There is plenty that can derail the prospects for these stocks. Joe Biden is polling well ahead and seems well entrenched from an electoral college standpoint. Trump could cause an upset (the bookies think he might) but to do so, he would have to win virtually every marginal State. The fiscal deficit was appalling even ahead of the pandemic, and Biden is threatening to lift corporation taxes to fund his healthcare and environmental promises.
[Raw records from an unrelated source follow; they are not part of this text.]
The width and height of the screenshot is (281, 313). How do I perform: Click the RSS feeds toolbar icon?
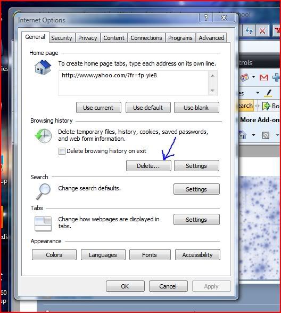click(266, 135)
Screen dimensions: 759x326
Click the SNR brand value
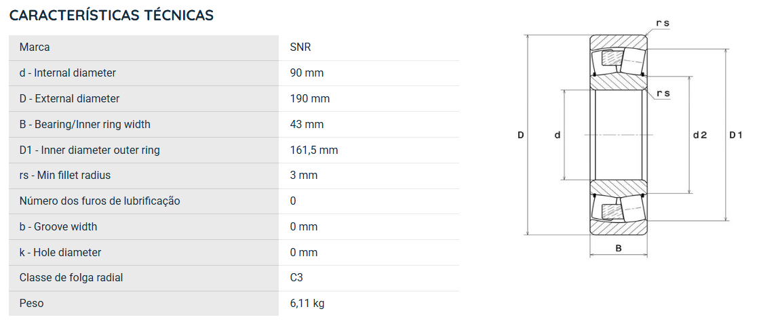[300, 47]
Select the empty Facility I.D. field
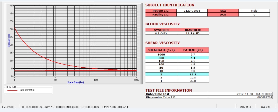The height and width of the screenshot is (112, 278). click(192, 15)
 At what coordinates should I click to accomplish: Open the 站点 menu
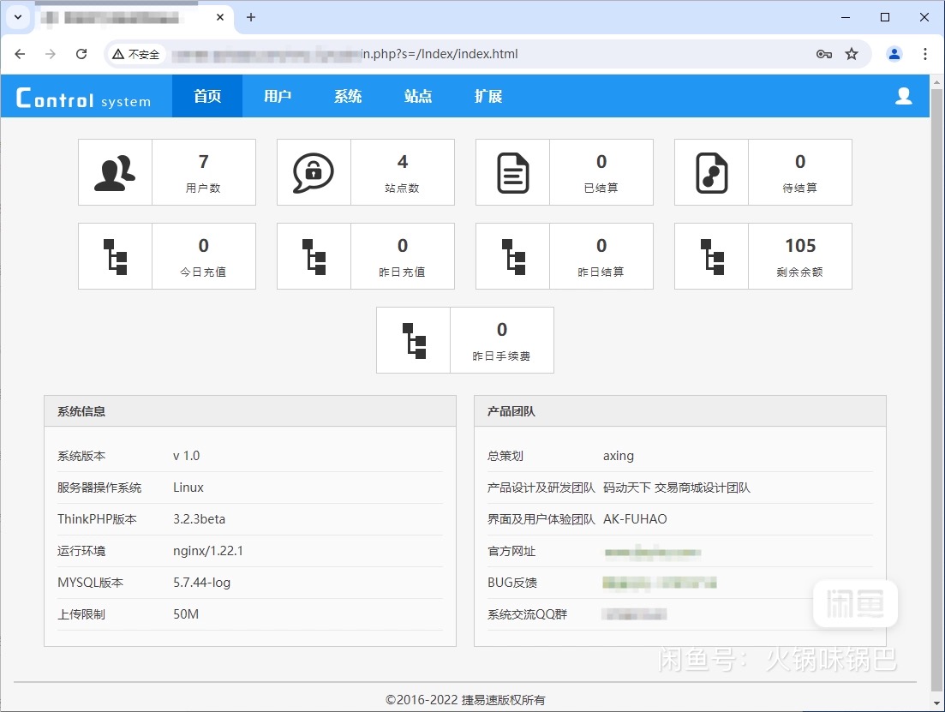coord(418,96)
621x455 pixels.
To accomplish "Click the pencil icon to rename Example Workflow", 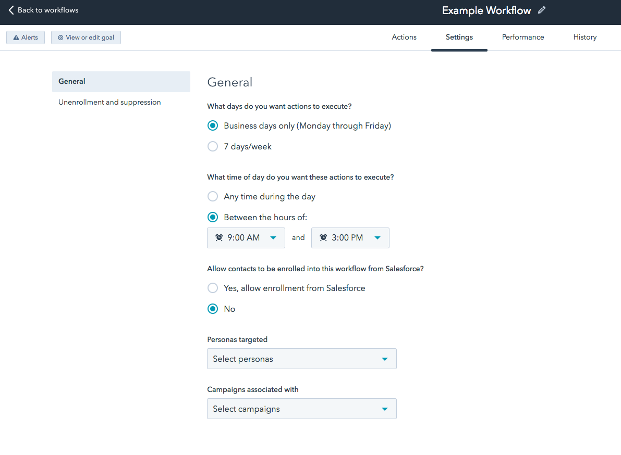I will click(541, 10).
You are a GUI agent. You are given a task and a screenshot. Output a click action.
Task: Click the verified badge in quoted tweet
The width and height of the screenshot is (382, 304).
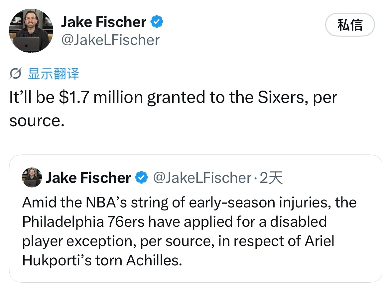point(142,177)
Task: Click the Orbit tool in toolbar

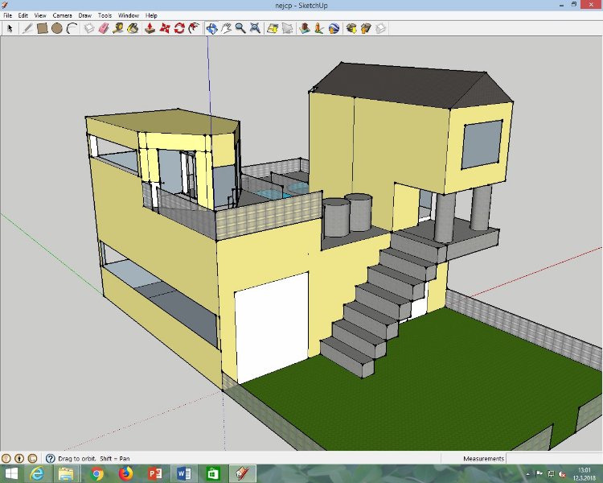Action: [x=211, y=28]
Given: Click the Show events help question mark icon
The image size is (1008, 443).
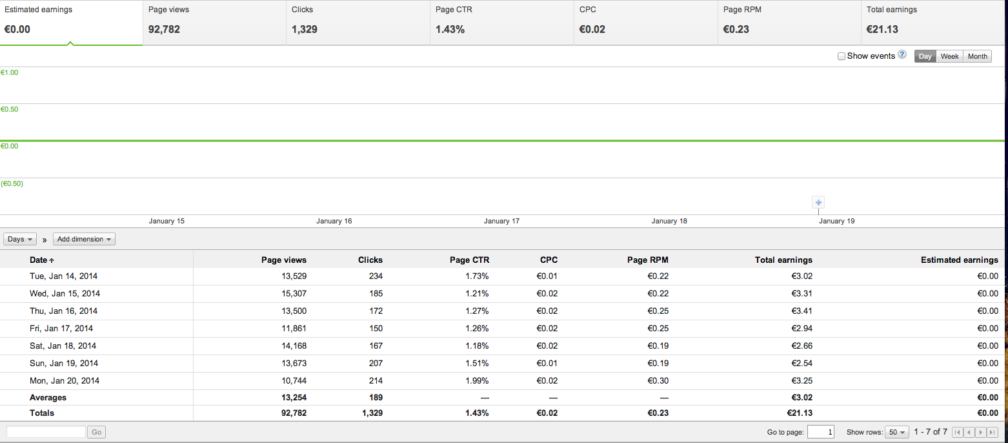Looking at the screenshot, I should 902,56.
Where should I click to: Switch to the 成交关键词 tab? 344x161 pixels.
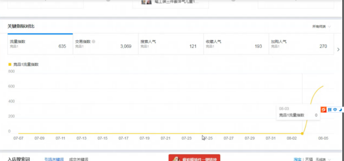coord(79,159)
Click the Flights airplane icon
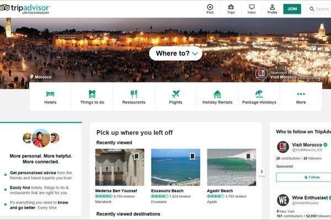Screen dimensions: 331x220 click(x=176, y=94)
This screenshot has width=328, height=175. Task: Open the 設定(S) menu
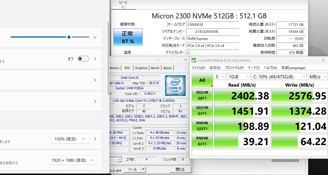[215, 68]
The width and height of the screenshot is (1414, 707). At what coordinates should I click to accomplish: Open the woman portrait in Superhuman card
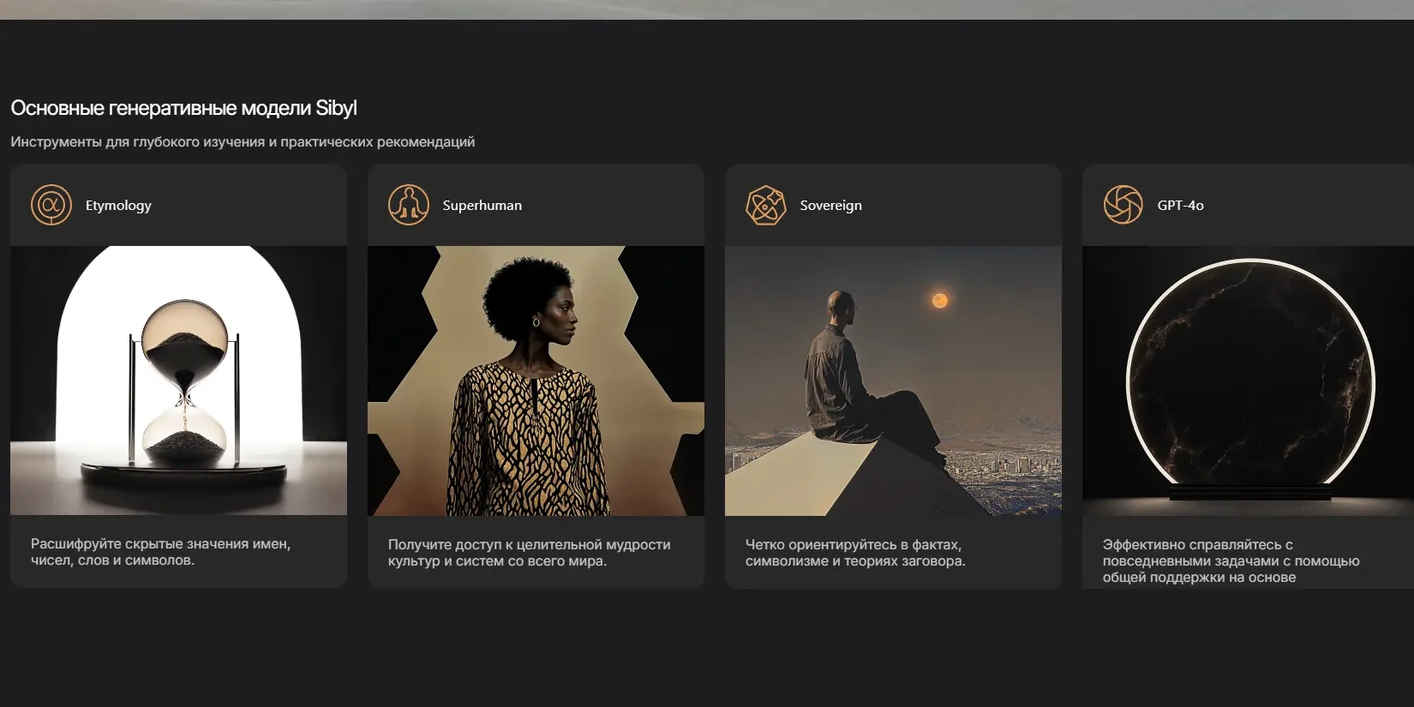536,380
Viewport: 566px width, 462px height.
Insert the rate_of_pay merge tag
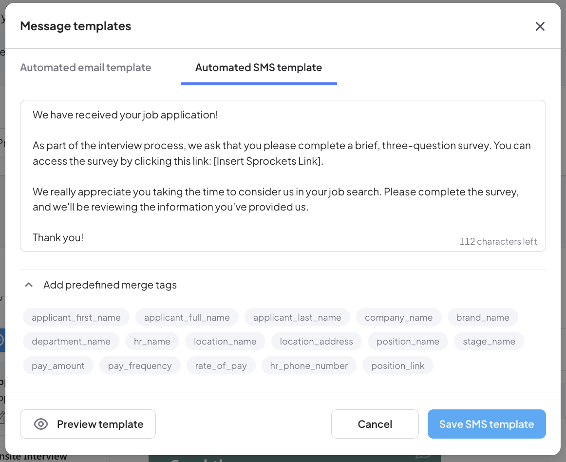point(221,366)
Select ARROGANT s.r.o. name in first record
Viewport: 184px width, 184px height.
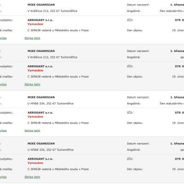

Furthermore, he may be a lot more sympathetic to any anti-trust attacks against the big firms, it was very evident listening to the Congressional hearings over the summer that on-line monopolies are being carved out.
We have been astonished by Trump’s treatment of his largest trading partners but this is nothing compared to the mishandling of the Tory grandees relationship with the EU. It is staggering to comprehend the folly of the political posturing going on and the threats to the commerce that benefits us all. The UK market has continued to languish over the summer, the FTSE 100 has now underperformed the S&P 500 by 90% over the last 5 years. Not all of this is Brexit related of course, the index had a larger exposure to Covid related companies than many others for instance. One of the positive impacts of this underperformance has been a gradual rebalancing of the index away from energy companies and banks. The high component of non-UK earnings in the FTSE 100 is an attractive feature at a time when the UK is barrelling towards a trade precipice. Making valuation comparisons between markets is tricky at times when profits are so uncertain, but the UK market is on 18 times price-to-earnings which compares to 27 times on the US. UK dividends have collapsed this year and this has removed a long term support for the market. Interestingly, our rated UK managers are suggesting that dividend payments could be fully restored by 2024. This would place the market on a generous forward yield and a rerating could be in order. We will soften our avoidance stance on the market as a result.
Our thoughts expressed in this blog relate only to the portfolios we manage, or advise on, on behalf of our clients and as such may not be relevant to portfolios managed by other parties. This is not a recommendation to buy or sell any individual stocks that are mentioned.